Обратите внимание - зверей полевых. Так что каким был змей до грехопадения, это ещё вопрос.

Я правильно пониманию, на второй картинке то же же змей за деревцем? Хотя, возможно что и нет.

----------


## Sanych

Вот есть такая фраза, вроде как из Нового Завета.

Увидели ученики Христа безного. Спросили Христа: "Почему у него нет ног?".
"Если бы у него были ноги – огнем и мечем прошел бы он всю землю" был ответ Иисуса.

Что-то слышал я такие разговоры буд-то нет такого в Евангелии. Я не читал никаких самодельных или самописных текстов. Но на сколько я помню, там всё же было такое.

Меня интересует, есть ли всё таки эта цитата в правильном Нового Завета или нет.

----------


## ZYOBRA-70

> Обратите внимание - зверей полевых. Так что каким был змей до грехопадения, это ещё вопрос.
> 
> Я правильно пониманию, на второй картинке то же же змей за деревцем?
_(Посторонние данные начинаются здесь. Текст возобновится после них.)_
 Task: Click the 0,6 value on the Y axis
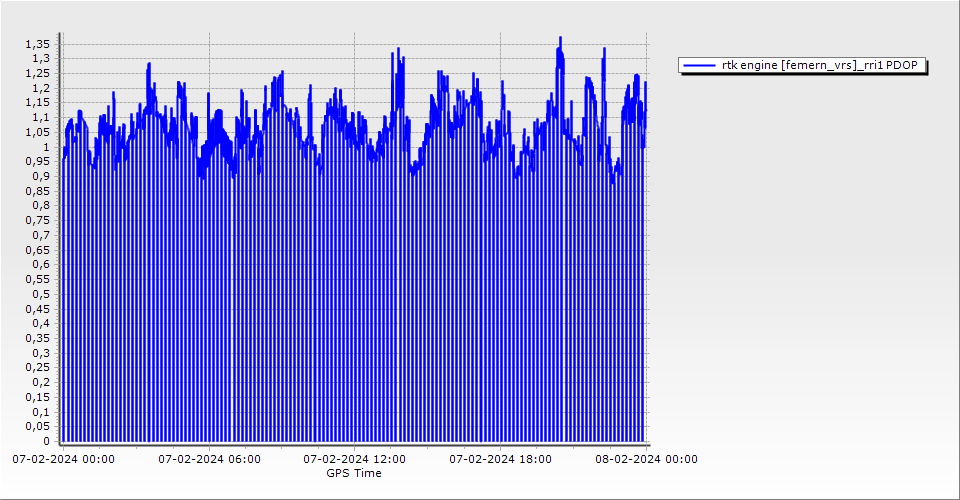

Хотя, возможно что и нет.



Вырядили кому-нибудь  теперь доподлинно известно,каким-же реально был этот змей. И в доказательство сему-  три изображения, отражающие представления об этом зловреде разными людьми в разные эпохи (безусловно, тут выделяется оригинальный змей с картины голландца Хуго ван дер Гуса). Но на самом деле,существует множество околобиблейских преданий и рассказов, описывающих змея. Но, я думаю, это не так уж и важно. Важнее понять, как и почему ничтожная, в сравнении с человеком, тварь смогла обмануть и погубить нас. Я думаю, люди порой более смотрят на внешнее и это мешает им понимать суть происходящего с ними, как вы считаете?

----------


## Sanych

А на предыдущий пост есть точный ответ??

----------


## ZYOBRA-70

> А на предыдущий пост есть точный ответ??
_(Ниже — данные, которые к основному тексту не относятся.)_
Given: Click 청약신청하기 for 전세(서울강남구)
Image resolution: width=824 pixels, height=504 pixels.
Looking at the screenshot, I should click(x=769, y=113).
Да. В канонических Евангелиях означенного  отрывка или подобного ему эпизода нету. За то на православных сайтах эта легенда присутствует, правда, без ссылки на источник. Скорее всего, это часть православного предания, к богодухновенному Слову, однако, отношения не имеющая...

----------


## Sanych

Странно, но мне кажется я точно сам читал это в Евангелии
Может забыл что со временем.

----------


## ZYOBRA-70

Возможно, для всех нас это явится  поводом ещё раз перечитать их.

----------


## Sanych

> Возможно, для всех нас это явится поводом ещё раз перечитать их.


Логично.

----------


## vova230

Православные иконы.[Скрытая ссылка. Необходима регистрация. ]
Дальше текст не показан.